Image
© Steve Parson/PAEnvironment Agency workers lay sandbags onto river defence barriers next to the River Thames on Osney Island in Oxford. The EA is facing cuts to its budget and has to reduce staff.
Report warns of impact of budget cuts on coping with extreme weather emergencies

"Massive" and ongoing cuts to the budget of the department of environment, food and rural affairs mean its ability to respond to emergencies such as flooding is in danger, according to a report by MPs published on Tuesday.

"Recent flooding events reinforce our concerns about cuts to the Defra budget. It is a small ministry facing massive cuts," said Anne McIntosh, Conservative MP and chairman of the Efra select committee. "Ministers must clarify how further budgets will impact on ... the ability of the department to respond to emergencies."

She added: "It is remarkable that the current flood defences have held against the force of the substantial and sustained recent battering."

Heavy rain and huge waves caused further flooding and damage on Monday, following rainfall last month that made it the sixth wettest December since 1910. Environment secretary Owen Paterson, who chaired the eighth meeting of the government's Cobra crisis response committee on Monday, said extreme weather since the start of December had caused seven fatalities and flooded over 1700 properties in England. Over 1m properties have been protected by flood defences, Paterson said, but criticism of cuts in flood defence spending is intensifying as the flood waters rise.

Year-on-year spending fell by over a quarter when the coalition took power in 2010 and, despite partial U-turns since then, real-terms spending will be significantly lower at £546m in 2015-16 than the £646m spent in 2010-11. In July 2012, the Guardian revealed that almost 300 shovel-ready flood defence projects which had been in line for funding had not been built due to budget cuts.

Paterson told MPs on Monday: "Flood management is a real priority for this government. It has a vital role to play in protecting people and property from the damage caused by flooding." He described criticism of flood defence budget cuts as "chuntering" and "blather" and said "difficult decisions" had been forced on ministers by the "dire economic circumstances" left by the last Labour government.

The government's own scientists have stated that the biggest impact of climate change on the UK is rising flood risk. But spending remains well below the level needed to keep pace with the rising risk, according to the Environment Agency (EA), the frontline flood defence body funded by Defra. McIntosh noted that the EA is set to lose 1700 jobs by October, on top of 1150 jobs lost since 2009: a total of 23% of the workforce. The Efra report said Paterson had failed to set out how Defra's budget cut of over a third will be implemented.

Paul Leinster, the EA's chief executive said: "The EA has to save money and reduce staff numbers, like the rest of the public sector. We are looking to protect frontline services and our ability to respond to flooding when it occurs." In November he told trade magazine ENDS the new round of cuts were "going to be painful. Flood risk maintenance will be impacted."

The trade union Unison, which represents some EA staff, said on Monday: "Making so many skilled workers redundant will seriously affect the EA's ability to cope with future disasters. It is a disgrace that the government is happy to put cost cutting before public safety and protecting family homes. Ministers can't have it both ways, praising the sterling work of members in the EA in one breath, and in the next breath announcing further damaging cuts."

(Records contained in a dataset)

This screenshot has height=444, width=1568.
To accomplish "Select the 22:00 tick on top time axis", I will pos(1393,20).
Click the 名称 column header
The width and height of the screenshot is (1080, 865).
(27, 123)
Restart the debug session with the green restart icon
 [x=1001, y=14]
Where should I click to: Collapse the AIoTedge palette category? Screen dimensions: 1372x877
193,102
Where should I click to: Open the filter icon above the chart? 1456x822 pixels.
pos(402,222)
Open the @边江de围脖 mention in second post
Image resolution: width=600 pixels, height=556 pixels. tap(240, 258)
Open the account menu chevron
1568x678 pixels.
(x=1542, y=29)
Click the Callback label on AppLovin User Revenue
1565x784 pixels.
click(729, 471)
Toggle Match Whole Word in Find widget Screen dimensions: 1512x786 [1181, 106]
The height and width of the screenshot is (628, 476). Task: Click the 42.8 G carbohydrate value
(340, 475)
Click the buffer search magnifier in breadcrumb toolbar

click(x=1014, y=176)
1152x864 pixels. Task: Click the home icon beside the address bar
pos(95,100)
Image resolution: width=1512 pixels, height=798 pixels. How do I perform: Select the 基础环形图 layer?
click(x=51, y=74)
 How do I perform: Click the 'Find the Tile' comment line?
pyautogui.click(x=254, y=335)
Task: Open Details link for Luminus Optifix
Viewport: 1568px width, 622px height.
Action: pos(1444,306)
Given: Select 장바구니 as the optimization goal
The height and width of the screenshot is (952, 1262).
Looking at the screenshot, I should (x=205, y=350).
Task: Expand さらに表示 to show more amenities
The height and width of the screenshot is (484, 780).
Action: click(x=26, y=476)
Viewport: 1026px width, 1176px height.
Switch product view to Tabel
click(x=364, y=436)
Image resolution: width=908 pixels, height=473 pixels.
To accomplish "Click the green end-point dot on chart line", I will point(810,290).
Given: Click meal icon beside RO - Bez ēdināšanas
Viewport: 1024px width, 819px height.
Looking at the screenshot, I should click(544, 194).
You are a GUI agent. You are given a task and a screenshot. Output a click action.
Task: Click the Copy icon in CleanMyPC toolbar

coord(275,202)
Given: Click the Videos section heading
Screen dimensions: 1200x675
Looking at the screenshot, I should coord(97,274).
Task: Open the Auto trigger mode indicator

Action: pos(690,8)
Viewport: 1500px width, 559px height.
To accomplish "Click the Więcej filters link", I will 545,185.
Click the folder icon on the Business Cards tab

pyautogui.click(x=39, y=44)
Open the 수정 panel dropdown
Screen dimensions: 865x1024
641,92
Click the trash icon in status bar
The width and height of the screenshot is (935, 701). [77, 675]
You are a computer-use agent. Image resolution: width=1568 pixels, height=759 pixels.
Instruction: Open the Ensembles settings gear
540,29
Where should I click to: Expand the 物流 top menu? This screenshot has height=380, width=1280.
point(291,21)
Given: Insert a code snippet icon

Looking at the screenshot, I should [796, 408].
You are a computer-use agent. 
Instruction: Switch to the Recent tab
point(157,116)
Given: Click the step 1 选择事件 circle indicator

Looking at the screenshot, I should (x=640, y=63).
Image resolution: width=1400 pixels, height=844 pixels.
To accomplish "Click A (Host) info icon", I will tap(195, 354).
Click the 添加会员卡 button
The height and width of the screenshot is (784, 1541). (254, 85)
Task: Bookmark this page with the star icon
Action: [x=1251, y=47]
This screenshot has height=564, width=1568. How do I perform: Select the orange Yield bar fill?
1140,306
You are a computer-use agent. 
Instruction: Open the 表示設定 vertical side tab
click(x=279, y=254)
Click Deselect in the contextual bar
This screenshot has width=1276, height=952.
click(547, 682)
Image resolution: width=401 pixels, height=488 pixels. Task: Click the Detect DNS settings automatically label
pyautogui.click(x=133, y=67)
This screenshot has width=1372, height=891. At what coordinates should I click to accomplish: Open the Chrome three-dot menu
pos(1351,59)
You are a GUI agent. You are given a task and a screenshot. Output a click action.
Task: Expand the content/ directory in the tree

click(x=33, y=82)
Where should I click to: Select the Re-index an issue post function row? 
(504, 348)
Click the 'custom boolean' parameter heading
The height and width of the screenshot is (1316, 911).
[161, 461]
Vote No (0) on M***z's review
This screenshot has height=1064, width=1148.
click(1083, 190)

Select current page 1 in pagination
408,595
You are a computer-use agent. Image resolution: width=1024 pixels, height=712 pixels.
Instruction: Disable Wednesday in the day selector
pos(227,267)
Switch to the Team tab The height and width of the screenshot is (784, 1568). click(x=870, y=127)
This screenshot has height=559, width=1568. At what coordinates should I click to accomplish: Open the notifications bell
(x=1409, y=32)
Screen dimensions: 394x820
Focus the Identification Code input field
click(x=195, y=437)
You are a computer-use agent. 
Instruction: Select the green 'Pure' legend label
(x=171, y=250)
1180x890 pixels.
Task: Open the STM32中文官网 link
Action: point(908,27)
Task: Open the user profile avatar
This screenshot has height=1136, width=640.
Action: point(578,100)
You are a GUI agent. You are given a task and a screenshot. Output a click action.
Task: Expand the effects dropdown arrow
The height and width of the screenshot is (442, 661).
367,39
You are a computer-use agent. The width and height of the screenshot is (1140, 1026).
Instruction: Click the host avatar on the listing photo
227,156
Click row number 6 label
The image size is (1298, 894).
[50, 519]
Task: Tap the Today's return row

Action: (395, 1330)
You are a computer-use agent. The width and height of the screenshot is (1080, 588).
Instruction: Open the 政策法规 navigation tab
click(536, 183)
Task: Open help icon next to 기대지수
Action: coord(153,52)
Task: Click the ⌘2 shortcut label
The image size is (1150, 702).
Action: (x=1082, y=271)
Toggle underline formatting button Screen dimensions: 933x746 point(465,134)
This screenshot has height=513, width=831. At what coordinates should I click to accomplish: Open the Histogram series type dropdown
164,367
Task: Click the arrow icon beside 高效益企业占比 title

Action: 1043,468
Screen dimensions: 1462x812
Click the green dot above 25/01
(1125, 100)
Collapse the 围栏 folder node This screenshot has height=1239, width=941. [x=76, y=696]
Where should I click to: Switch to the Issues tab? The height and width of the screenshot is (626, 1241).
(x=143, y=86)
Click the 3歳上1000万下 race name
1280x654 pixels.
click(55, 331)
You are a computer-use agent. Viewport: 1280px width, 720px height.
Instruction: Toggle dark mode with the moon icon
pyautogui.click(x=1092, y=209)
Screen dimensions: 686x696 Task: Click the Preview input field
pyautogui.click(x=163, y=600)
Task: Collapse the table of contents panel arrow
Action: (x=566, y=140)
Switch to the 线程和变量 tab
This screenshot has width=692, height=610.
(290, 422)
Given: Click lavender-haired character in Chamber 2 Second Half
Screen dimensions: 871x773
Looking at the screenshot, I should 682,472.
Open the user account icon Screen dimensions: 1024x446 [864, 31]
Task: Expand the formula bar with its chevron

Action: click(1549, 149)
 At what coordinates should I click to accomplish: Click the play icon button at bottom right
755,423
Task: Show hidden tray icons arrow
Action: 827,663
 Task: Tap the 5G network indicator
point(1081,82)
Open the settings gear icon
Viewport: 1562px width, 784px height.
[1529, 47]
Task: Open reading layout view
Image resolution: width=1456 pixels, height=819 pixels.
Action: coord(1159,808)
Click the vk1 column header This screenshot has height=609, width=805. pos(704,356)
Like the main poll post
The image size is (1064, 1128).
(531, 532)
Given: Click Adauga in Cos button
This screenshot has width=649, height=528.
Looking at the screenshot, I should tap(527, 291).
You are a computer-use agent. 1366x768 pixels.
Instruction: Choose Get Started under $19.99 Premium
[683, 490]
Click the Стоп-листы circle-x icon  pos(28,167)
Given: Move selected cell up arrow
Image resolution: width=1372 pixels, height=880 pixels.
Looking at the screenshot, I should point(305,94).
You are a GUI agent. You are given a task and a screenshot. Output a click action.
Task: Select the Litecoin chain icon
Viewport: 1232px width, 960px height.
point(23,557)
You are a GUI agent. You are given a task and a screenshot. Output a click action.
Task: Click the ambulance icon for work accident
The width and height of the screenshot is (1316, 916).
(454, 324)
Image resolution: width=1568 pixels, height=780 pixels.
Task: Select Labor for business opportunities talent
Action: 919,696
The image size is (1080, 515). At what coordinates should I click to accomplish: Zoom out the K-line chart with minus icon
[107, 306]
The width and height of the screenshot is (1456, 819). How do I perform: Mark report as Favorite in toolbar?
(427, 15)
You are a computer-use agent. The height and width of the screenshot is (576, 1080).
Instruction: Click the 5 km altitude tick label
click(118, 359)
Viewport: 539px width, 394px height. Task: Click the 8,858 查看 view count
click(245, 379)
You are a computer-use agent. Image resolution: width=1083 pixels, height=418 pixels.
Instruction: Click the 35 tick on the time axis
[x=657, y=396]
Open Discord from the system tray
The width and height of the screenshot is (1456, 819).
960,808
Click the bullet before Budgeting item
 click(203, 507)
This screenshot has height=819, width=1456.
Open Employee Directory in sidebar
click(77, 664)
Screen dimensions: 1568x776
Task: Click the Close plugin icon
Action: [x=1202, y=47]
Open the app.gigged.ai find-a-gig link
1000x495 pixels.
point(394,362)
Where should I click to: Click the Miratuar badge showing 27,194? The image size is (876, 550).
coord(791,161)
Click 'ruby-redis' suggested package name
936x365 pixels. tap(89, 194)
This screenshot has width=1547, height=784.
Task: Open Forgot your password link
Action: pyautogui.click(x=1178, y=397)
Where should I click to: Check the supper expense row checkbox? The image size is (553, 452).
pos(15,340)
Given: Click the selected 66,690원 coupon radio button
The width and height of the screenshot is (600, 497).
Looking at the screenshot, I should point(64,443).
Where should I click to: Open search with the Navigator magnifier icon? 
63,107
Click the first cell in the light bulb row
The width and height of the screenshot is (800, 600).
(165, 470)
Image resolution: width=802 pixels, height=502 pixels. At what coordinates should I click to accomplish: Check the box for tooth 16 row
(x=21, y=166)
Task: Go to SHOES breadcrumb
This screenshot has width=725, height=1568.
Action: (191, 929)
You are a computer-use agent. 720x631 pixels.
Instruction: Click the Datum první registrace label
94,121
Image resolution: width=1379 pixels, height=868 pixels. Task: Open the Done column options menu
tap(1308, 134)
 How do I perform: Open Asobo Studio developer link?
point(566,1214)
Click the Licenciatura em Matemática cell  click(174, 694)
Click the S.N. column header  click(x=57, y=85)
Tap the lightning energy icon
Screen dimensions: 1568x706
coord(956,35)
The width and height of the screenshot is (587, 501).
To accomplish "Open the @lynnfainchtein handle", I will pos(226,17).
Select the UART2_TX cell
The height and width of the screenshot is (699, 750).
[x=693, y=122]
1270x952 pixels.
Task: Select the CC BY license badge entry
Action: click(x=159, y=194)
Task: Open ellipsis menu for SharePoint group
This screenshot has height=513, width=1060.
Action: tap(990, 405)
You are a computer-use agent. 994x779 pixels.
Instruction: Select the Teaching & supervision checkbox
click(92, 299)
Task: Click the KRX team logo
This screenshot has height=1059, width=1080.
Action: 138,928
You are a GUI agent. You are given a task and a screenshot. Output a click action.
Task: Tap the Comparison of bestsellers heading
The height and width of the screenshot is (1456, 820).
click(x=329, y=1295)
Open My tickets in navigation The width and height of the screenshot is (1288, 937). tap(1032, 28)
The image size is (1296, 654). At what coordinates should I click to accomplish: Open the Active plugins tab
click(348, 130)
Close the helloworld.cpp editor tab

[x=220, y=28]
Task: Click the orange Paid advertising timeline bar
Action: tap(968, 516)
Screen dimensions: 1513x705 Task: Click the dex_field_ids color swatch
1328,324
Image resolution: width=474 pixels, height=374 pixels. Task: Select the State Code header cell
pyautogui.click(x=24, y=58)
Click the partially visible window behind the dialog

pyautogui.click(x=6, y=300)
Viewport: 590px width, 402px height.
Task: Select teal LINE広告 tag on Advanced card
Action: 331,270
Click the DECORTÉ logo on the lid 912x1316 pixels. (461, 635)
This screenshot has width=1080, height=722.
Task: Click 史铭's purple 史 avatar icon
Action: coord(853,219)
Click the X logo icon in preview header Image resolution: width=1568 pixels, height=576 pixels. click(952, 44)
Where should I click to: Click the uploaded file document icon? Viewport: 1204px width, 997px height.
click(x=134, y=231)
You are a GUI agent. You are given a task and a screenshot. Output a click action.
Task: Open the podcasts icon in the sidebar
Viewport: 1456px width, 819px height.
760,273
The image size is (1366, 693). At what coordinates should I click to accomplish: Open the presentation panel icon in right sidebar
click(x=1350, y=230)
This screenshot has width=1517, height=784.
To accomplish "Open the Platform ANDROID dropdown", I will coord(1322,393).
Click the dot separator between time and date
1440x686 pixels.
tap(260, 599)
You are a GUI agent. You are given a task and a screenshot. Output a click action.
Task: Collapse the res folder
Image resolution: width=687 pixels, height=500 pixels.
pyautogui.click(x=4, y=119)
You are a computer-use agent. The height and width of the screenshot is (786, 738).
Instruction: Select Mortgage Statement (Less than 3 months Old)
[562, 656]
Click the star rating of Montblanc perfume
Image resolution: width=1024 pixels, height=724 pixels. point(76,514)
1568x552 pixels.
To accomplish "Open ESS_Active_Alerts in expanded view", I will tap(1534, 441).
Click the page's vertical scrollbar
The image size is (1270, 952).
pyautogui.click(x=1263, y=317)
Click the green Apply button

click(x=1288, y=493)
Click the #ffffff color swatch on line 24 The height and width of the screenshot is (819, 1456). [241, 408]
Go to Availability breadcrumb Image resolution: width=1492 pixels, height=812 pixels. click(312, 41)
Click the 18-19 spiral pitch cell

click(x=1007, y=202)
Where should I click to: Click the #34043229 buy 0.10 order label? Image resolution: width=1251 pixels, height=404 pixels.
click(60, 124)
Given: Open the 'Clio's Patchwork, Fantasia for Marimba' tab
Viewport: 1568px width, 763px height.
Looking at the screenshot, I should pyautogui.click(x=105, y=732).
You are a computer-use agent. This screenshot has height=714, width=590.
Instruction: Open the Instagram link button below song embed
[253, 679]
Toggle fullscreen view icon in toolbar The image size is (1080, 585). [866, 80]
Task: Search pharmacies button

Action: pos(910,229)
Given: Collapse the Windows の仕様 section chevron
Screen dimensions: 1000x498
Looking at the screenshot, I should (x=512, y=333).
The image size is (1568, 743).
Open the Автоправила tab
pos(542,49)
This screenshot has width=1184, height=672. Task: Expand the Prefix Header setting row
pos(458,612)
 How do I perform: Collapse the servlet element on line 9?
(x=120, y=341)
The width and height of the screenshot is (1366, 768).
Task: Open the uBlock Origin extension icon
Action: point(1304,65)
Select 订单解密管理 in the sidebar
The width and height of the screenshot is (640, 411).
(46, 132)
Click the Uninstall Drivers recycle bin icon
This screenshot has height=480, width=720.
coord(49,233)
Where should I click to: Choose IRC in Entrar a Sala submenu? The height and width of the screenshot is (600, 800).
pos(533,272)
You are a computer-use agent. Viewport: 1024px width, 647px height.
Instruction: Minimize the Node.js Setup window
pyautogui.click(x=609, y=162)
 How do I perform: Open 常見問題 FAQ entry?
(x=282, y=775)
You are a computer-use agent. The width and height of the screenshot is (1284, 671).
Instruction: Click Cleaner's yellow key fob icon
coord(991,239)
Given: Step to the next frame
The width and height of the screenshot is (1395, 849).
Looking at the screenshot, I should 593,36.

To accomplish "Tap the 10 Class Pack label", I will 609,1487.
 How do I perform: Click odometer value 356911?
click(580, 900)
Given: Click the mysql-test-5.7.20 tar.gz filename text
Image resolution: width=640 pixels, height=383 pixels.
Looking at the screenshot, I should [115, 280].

▶ _Requirements_:
1. Render this sentence from the article on flood defense cuts in Spanish: "The government's own scientists have stated that the biggest impact of climate change on the UK is rising flood risk."
2. Per the article on flood defense cuts, how many jobs is the Environment Agency set to lose by October?
Use only the article on flood defense cuts when answering.

▶ _Responses in order_:
1. Los propios científicos del gobierno han afirmado que el mayor impacto del cambio climático en el Reino Unido es el creciente riesgo de inundaciones.

2. 1700 jobs.